An Academic Apprentice

Once the path to learning a trade or profession was to become an apprentice. Whether you wanted to become a sea captain, silversmith, or doctor, you found specialists in your field of interest and joined them as an entry-level assistant. Over many years, with enough aptitude, determination, and luck you might work your way up to becoming an expert. Eventually you could take on apprentices of your own, passing onto future generations the skills you learned and likely extended.

An apprenticeship is learning by doing the gold standard of education. A thousand days of continuous exposure to PowerPoint slides about sailing is no substitute for actually changing a sail in a storm on a pitching deck. Books and PowerPoint slides might help with sailing theory, which will be easier to absorb when icy waves are not trying to wash you overboard. The combination of theory in class and practice in labs or in the field has been embraced in almost every discipline.
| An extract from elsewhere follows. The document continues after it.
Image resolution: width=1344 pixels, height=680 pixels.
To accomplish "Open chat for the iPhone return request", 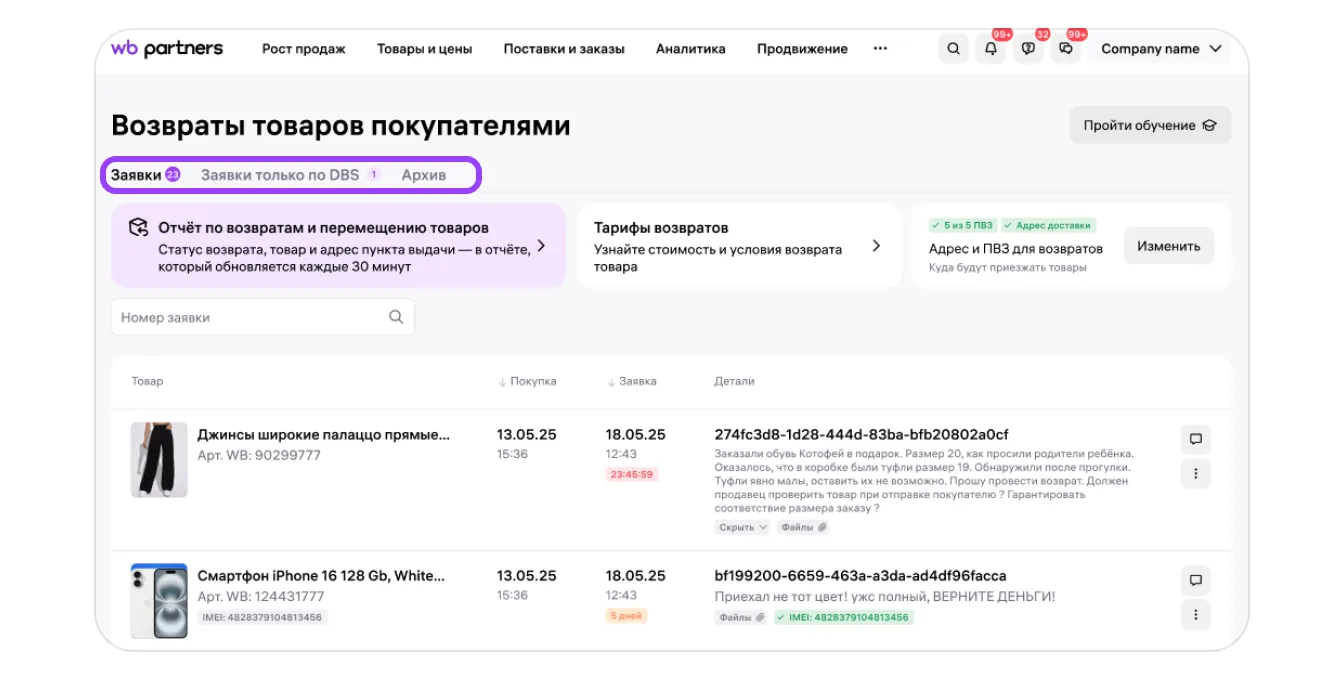I will click(1195, 580).
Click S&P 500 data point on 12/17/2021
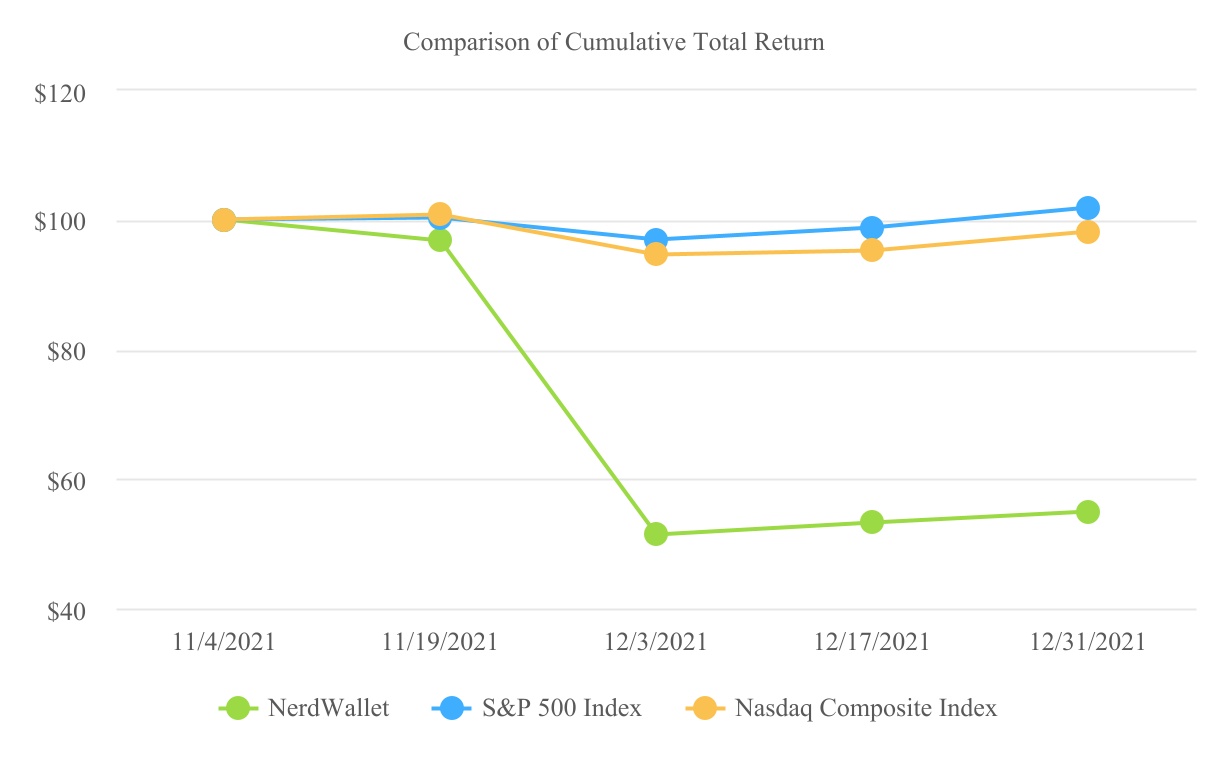 (872, 228)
To get a pilot’s license, for example, one must spend time in ground school and in actual flight, and as well as passing both a written exam and a flight test. Prospective doctors spend countless hours in class followed by sleepless days and nights in a residency program actually treating patients.

Even for students who will not spend any time in laboratories after graduation, lab work is used extensively to extend knowledge and experience. Labs enable students to learn by doing in a controlled environment that is often not possible in the field, without the long-term commitment of an apprenticeship. Labs, however, especially at the undergraduate level, have many shortcomings. Time is always tight and there is often more emphasis on getting the right results than doing any real experimentation. Some things are so difficult to do that they can’t be made into simple lab experiments. There are also limitations to what can be done safely in a lab. A student lab, for example, is a bad place to try thermonuclear reactions or grow a new strain of anthrax. And then there are physical limitations to what can be done. Studying a process that takes a long time to occur cannot be done effectively in a lab.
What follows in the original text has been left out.